** EXCERPTED DATA follows **

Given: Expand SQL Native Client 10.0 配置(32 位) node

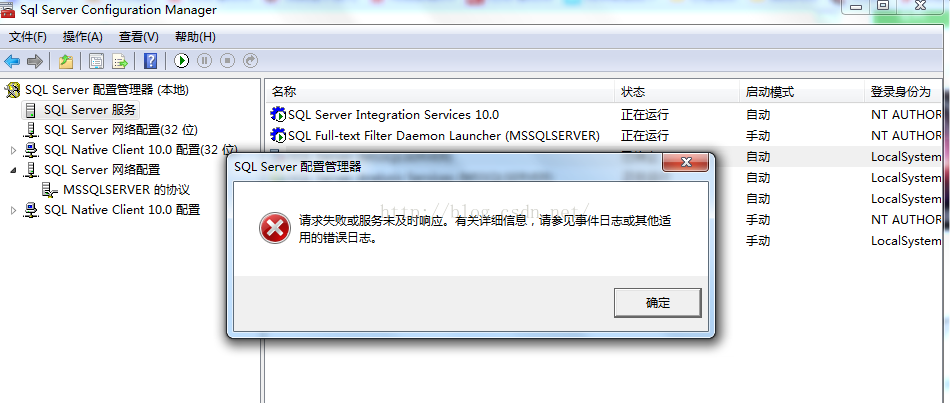Looking at the screenshot, I should pyautogui.click(x=13, y=150).
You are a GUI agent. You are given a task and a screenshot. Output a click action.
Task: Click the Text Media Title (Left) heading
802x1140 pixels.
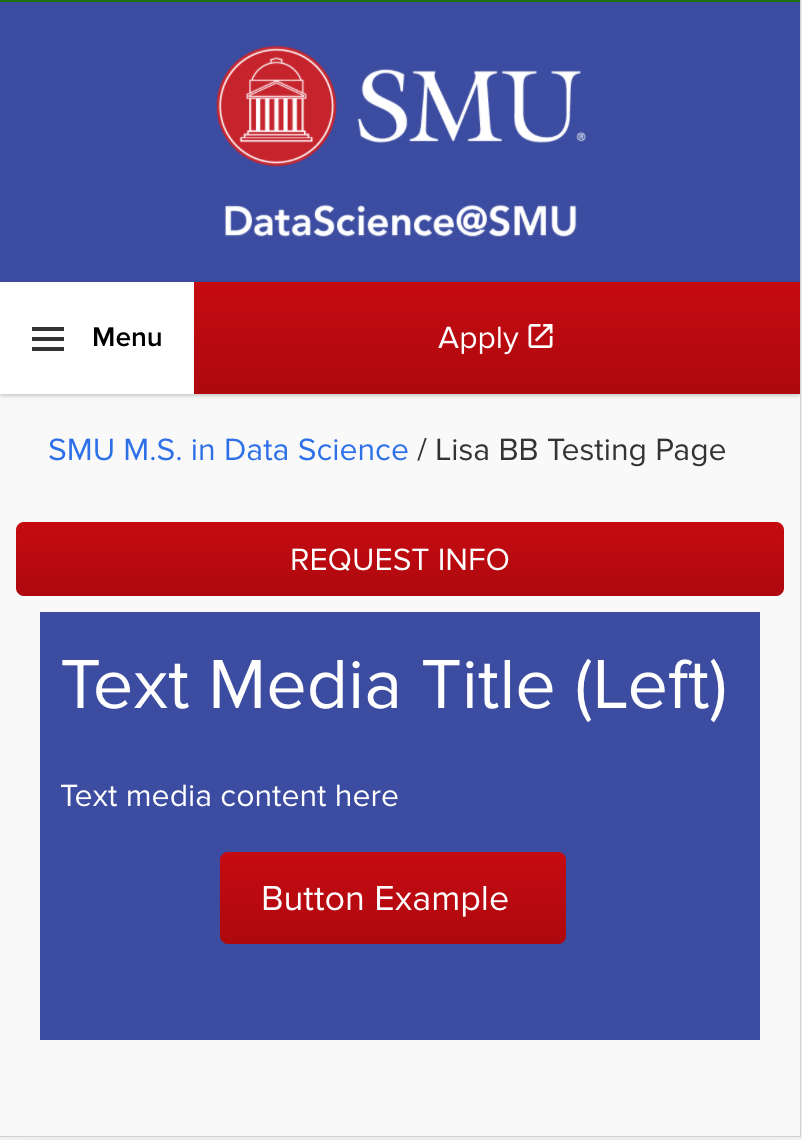pyautogui.click(x=394, y=686)
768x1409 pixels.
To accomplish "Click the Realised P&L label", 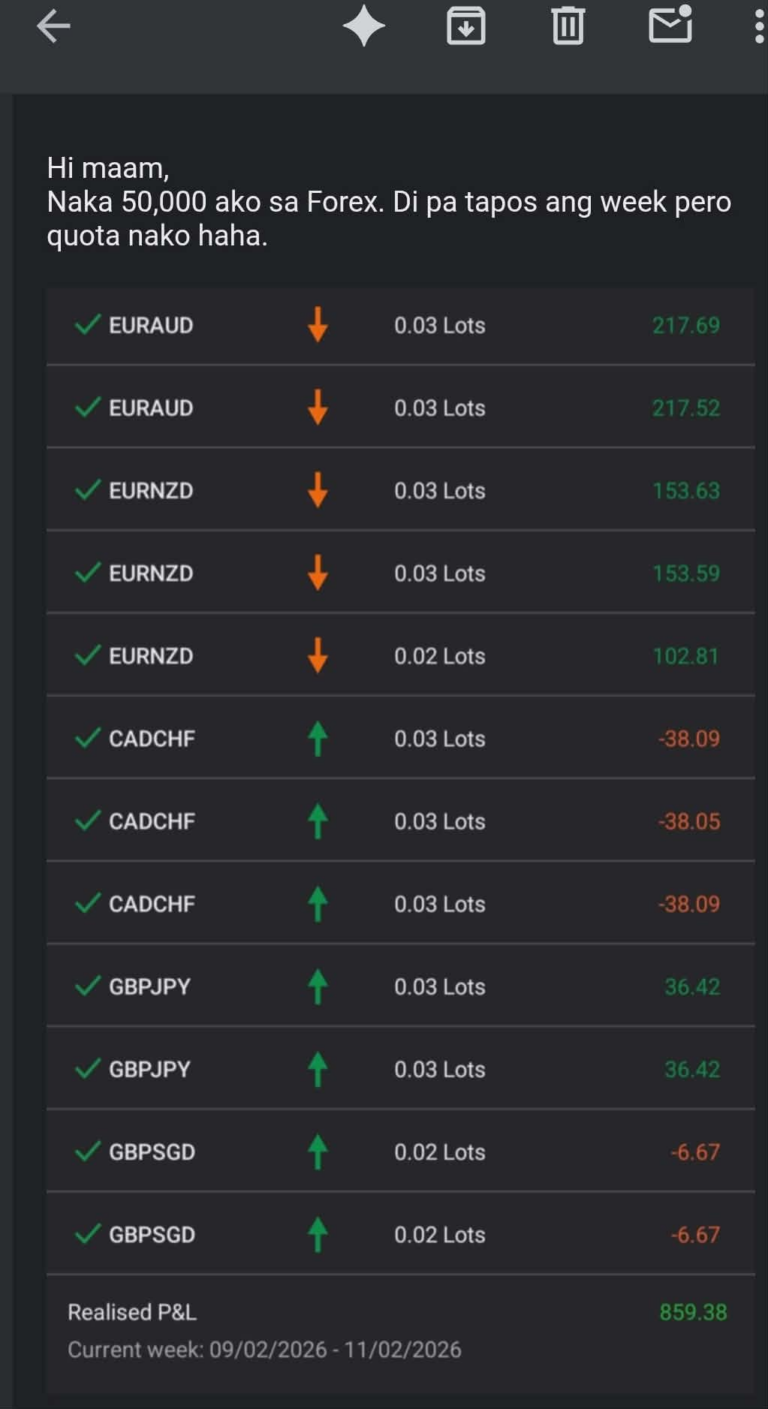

** End of EXCERPTED DATA **

* [TASK DETAILS]: Exactly repeat only the lines from the one with "Task: Click the" to the closing line above, both included, and omit every picture.

* [ANSWER FOR THIS EXERCISE]:
Task: Click the Text Media Title (Left) heading
802x1140 pixels.
pyautogui.click(x=394, y=686)
768x1409 pixels.
To accomplish "Click the Realised P&L label", 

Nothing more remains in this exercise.